SEI Economic Outlook: Settling Into The New Normal

SEI recently released its latest Economic Outlook. Here is a summary of their key perspectives, focusing on global economic growth, monetary policy, inflation, geopolitics, elections across the globe, and equity markets. 

  • At the onset of 2024, SEI anticipated that business activity in the U.S. would decelerate over the course of the year; so far, the economy remains fairly resilient, but signs of stress among lower-income households and mixed messages from the employment surveys suggest that the economy is downshifting to a lower growth rate, in line with our full-year expectations at the beginning of 2024.
  • Inflation remains a problem the U.S. Federal Reserve (Fed) cannot ignore. Although both the headline and core Personal Consumption Expenditures (PCE) Price indexes (measures of inflation) have advanced less than 3% in the past year, most other measures are still in the 3%-4% range. We continue to believe that inflation will remain in a “new-normal” range that is consistently higher than was recorded after the Global Financial Crisis of 2007 to 2009 and before the onset of the pandemic in 2020. • Higher-for-longer inflation should also mean higher-for longer interest rates. At the start of the year, markets were pricing in as many as six or seven cuts by the end of 2024 for the U.S. federal-funds rate, the Bank of England’s (BOE) Bank Rate, and the European Central Bank’s (ECB) deposit rate. We thought at the time that this expectation was overly optimistic. Sure enough, the consensus view of the number of policy-rate cuts between now and year-end have moved much closer to our own. 
  • We continue to believe that monetary policy is restrictive, but not as much as market participants generally think. Policy rates will probably fall only gradually. Zero and near-zero interest rates are unlikely to be seen again for a long, long time, even in a recession.

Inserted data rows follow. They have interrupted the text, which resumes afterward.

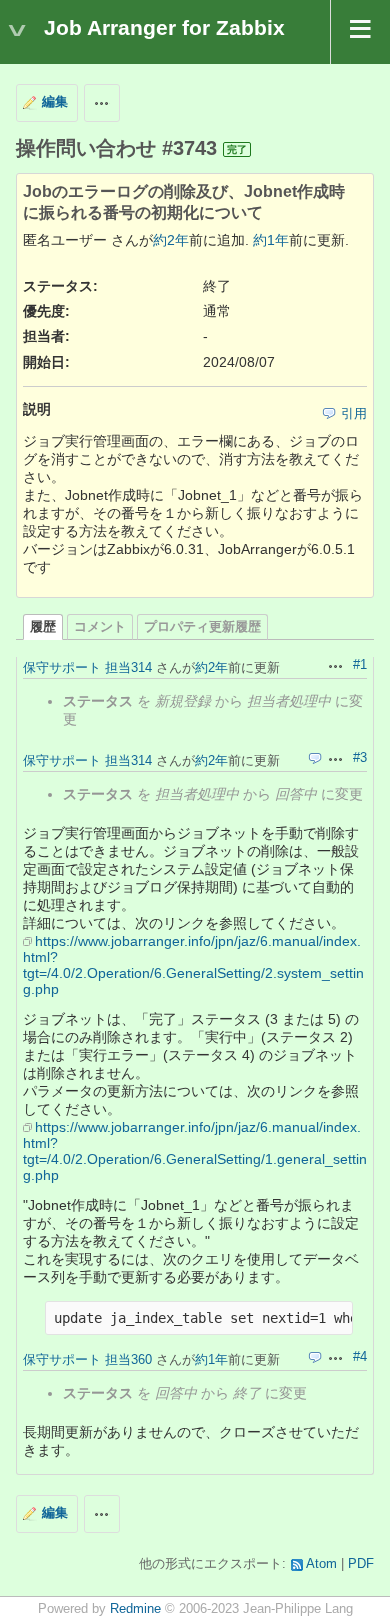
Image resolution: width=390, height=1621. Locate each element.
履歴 (43, 627)
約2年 (171, 240)
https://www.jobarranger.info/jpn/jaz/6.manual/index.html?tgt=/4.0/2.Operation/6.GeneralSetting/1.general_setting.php (195, 1151)
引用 (354, 414)
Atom (321, 1564)
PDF (361, 1564)
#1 (360, 665)
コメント (100, 627)
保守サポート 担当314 (87, 667)
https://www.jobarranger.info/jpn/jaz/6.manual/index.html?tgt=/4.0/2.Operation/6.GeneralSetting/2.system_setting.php (193, 965)
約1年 (271, 240)
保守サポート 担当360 (87, 1359)
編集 (55, 102)
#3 (360, 758)
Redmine (135, 1609)
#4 (360, 1357)
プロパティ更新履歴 (202, 627)
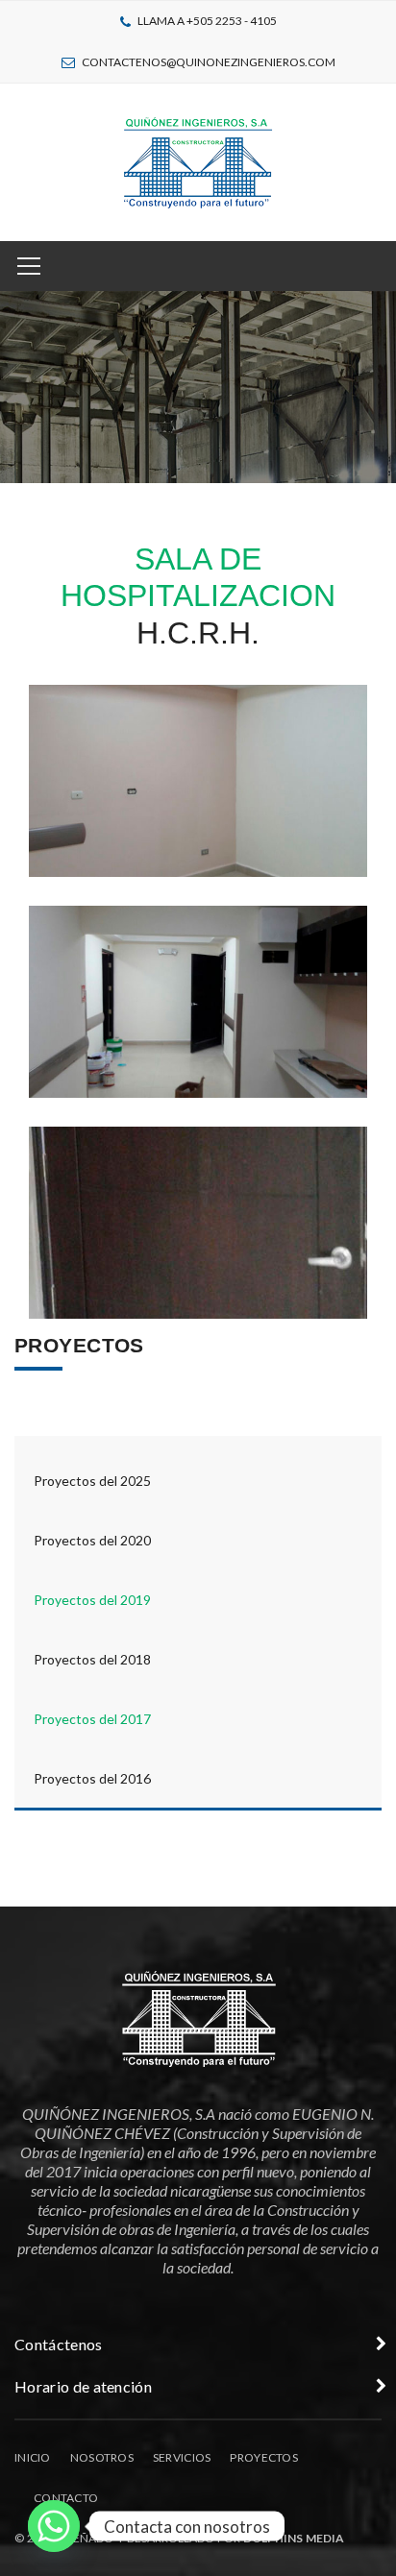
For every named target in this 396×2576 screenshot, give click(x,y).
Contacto (66, 2498)
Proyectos (264, 2457)
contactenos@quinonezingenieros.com (208, 62)
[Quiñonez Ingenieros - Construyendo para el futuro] (198, 160)
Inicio (32, 2457)
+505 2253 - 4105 (231, 20)
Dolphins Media (293, 2538)
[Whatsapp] (54, 2526)
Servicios (182, 2457)
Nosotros (102, 2457)
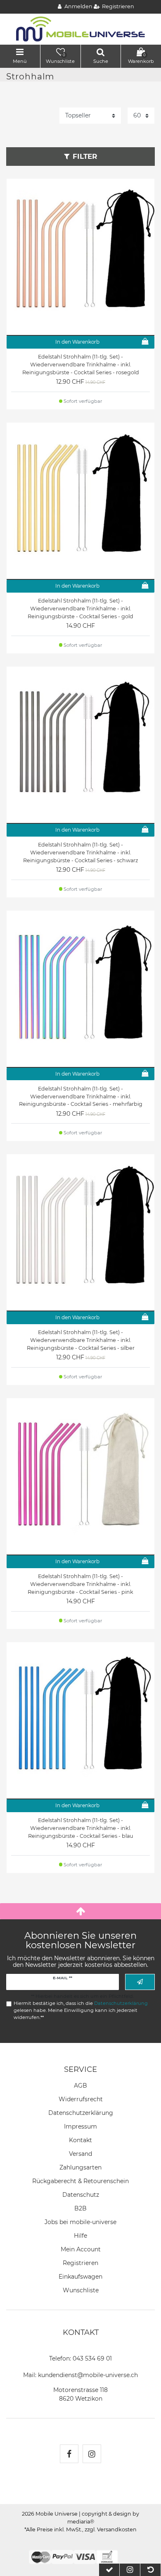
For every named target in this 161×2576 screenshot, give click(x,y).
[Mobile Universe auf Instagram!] (92, 2454)
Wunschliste (81, 2290)
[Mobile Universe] (80, 28)
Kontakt (80, 2140)
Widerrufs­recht (81, 2099)
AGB (80, 2085)
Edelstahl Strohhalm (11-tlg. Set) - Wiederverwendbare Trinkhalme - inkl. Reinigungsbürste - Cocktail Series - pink (80, 1584)
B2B (80, 2208)
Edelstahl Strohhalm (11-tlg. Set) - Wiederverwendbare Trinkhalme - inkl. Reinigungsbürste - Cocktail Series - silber (81, 1340)
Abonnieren (140, 1982)
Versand (80, 2153)
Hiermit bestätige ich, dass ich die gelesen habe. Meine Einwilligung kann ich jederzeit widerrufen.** (81, 2010)
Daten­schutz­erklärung (80, 2113)
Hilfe (80, 2235)
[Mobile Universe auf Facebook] (69, 2454)
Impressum (80, 2126)
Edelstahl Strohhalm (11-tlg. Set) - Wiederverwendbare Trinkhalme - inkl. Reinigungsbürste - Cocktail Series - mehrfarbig (80, 1096)
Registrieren (80, 2263)
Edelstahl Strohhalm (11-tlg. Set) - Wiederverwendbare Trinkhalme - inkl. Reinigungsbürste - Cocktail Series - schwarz (80, 852)
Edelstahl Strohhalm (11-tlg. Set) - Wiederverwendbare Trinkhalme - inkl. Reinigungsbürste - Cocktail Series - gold (80, 608)
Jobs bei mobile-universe (80, 2222)
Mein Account (81, 2249)
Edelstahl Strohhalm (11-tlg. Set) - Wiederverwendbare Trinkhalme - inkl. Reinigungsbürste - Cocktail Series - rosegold (80, 365)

  • Geopolitical stress remains at an elevated level, although the temperature is much lower than in 2022. Ongoing military conflicts in Russia and Gaza could result in another price surge in oil and other commodities, or worse, a geographical expansion of the conflicts. Moreover, the heavy election schedule around the globe has already thrown up some surprises. All eyes will soon turn to the U.S. presidential and Congressional elections in November. The stakes are very high given the contrasting platforms of the two major parties. Still, given the binary nature of the eventual outcome and the even split among the electorate, we hesitate to base any portfolio decisions purely on political considerations. Far better to stick to economic fundamentals. 
  • Despite these issues, U.S. markets are generally taking all this geopolitical noise in stride. The Cboe Volatility Index (VIX) is at its lowest level thus far this year, while the Geopolitical Risk Index (a measure of adverse geopolitical events and threats based on a tally of newspaper articles) has calmed as well. 

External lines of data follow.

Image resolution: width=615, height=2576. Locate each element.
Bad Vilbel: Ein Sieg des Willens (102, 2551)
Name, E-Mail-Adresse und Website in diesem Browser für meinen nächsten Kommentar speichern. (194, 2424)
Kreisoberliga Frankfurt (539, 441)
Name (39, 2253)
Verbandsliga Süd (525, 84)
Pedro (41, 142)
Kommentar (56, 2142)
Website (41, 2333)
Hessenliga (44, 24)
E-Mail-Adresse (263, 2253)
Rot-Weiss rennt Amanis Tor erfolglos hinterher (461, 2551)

  • At the start of the year, SEI noted that investors were unusually optimistic, driven in part by the superb performance of the S&P 500 Index during 2023. The S&P 500 has continued its ascent in 2024, and our expectation for a greater than 10% price correction has gone unfulfilled. Still, the performance of the S&P 500 continues to be dominated by a handful of stocks which may be troubling. The 10 largest companies in the S&P 500 now account for 35% of the total market capitalization of the index. While extreme geopolitical events can shock markets and cause the VIX to spike, it is important to note that the stock market has often been quite volatile when geopolitical tensions are relatively low. 
  • In summary, SEI’s key macro expectations are: inflation is likely to be higher for longer; interest rates should settle closer to the levels that prevailed before the onset of the Global Financial Crisis; central-bank policies may diverge regarding the timing and extent of rate cuts; and equity and currency volatility is expected to rise from notably depressed readings.